Congressman Tom Cotton’s credibility has been called into question twice in the past week by the fact-checking organization Politifact.

In two separate rulings, Politifact rated both a public statement from Cotton and his recent TV commercial as “false.”

Cotton made a recent appearance on MSNBC where he proclaimed in the following statement that the new Obamacare website has no privacy protections:

“They realize that the websites aren’t ready, that there’s no privacy protections, that there’s likely to be data breaches,” Cotton said.

PolitiFact did a thorough review of Cotton’s assertion and proclaimed his charge as “false.”

From Politifact:

Our ruling
Cotton claimed that there are no privacy protections in the new online health care marketplaces. However, we found federal privacy regulations in the Affordable Care Act that keep the system’s data hub from storing user data.

The cybersecurity experts we spoke with said that the security precautions in place on healthcare.gov are at least as strong as secure e-commerce websites consumers are already accustomed to using. No one we spoke with raised concerns about privacy.

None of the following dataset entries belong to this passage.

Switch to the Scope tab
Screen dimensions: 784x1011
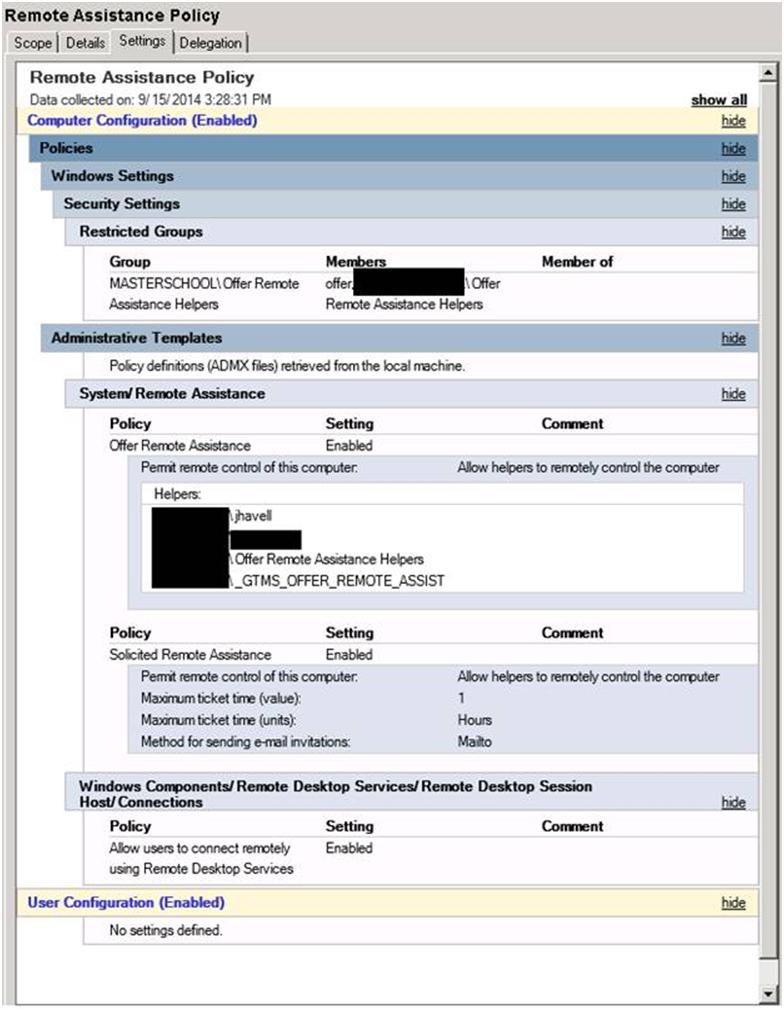tap(33, 43)
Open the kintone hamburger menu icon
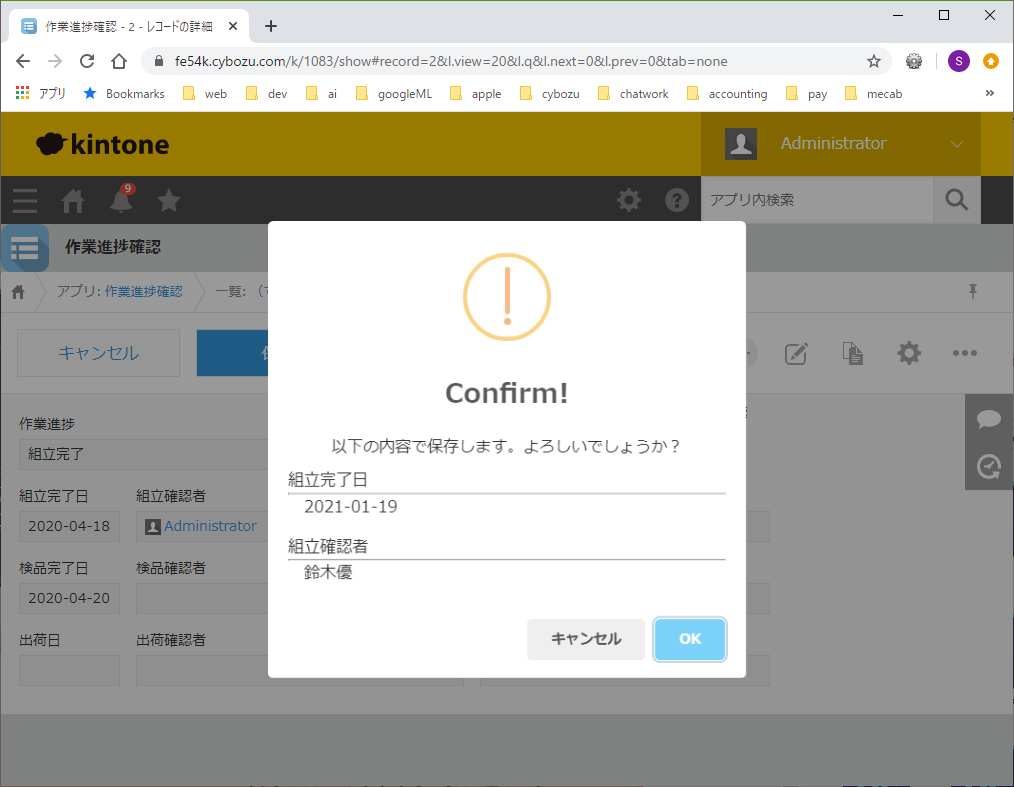This screenshot has width=1014, height=787. click(x=25, y=201)
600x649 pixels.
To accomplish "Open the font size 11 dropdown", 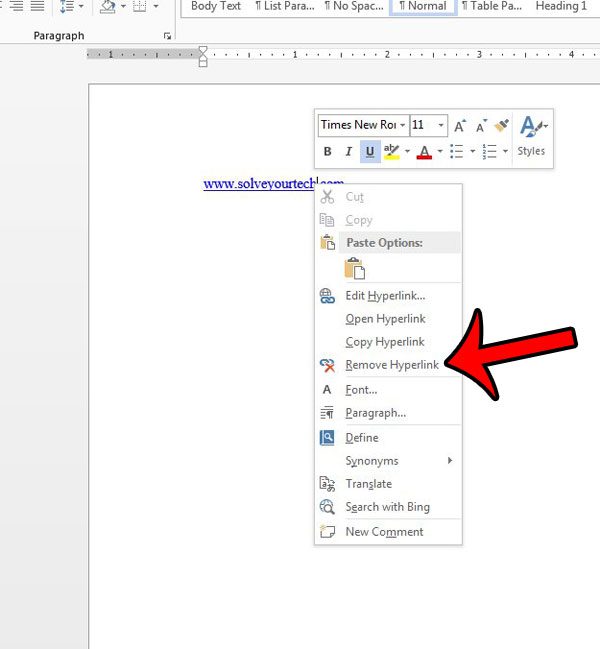I will (x=441, y=125).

The most relevant complaints we saw remain that the websites are slow, not that consumer information is vulnerable.

We rate Cotton’s statement False.

Flash forward to this week. PoltiFact issued another ruling where they proclaimed yet another Tom Cotton claim as being false.

This time, PolitiFact reviewed Cotton’s television commercial where he claimed Mark Pryor had voted for “special subsidies” for himself and Congressional staffers so they would be “protected from Obamacare.”

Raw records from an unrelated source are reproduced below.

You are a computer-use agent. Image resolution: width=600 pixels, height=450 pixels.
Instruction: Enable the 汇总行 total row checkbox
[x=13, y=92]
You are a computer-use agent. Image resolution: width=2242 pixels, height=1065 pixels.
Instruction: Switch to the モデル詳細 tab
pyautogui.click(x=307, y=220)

PolitiFact thoroughly reviewed the charges Cotton made against Senator Pryor and released the following ruling:

Our ruling
Cotton said Pryor voted for “special subsidies” for lawmakers and staff in congress “so they’re protected from Obamacare.” The subsidy referred to is the government continuing to share the cost of insurance premiums as is standard practice in every establishment that offers insurance to its workers. There is nothing special about that. The only thing special about Obamacare and Congress is that the law treated Congress and its workers differently than any other group of workers.

Cotton relies on an interpretation of the law that independent experts say is wrong.

The assertion falls wide of the facts, and we rate this claim False.

Tom Cotton has been in Congress for ten months and twice in one week’s time a national fact-checking organization has called him out for making false statements. I have never seen a freshman Congressman’s credibility shredded as much as Tom Cotton’s was this week.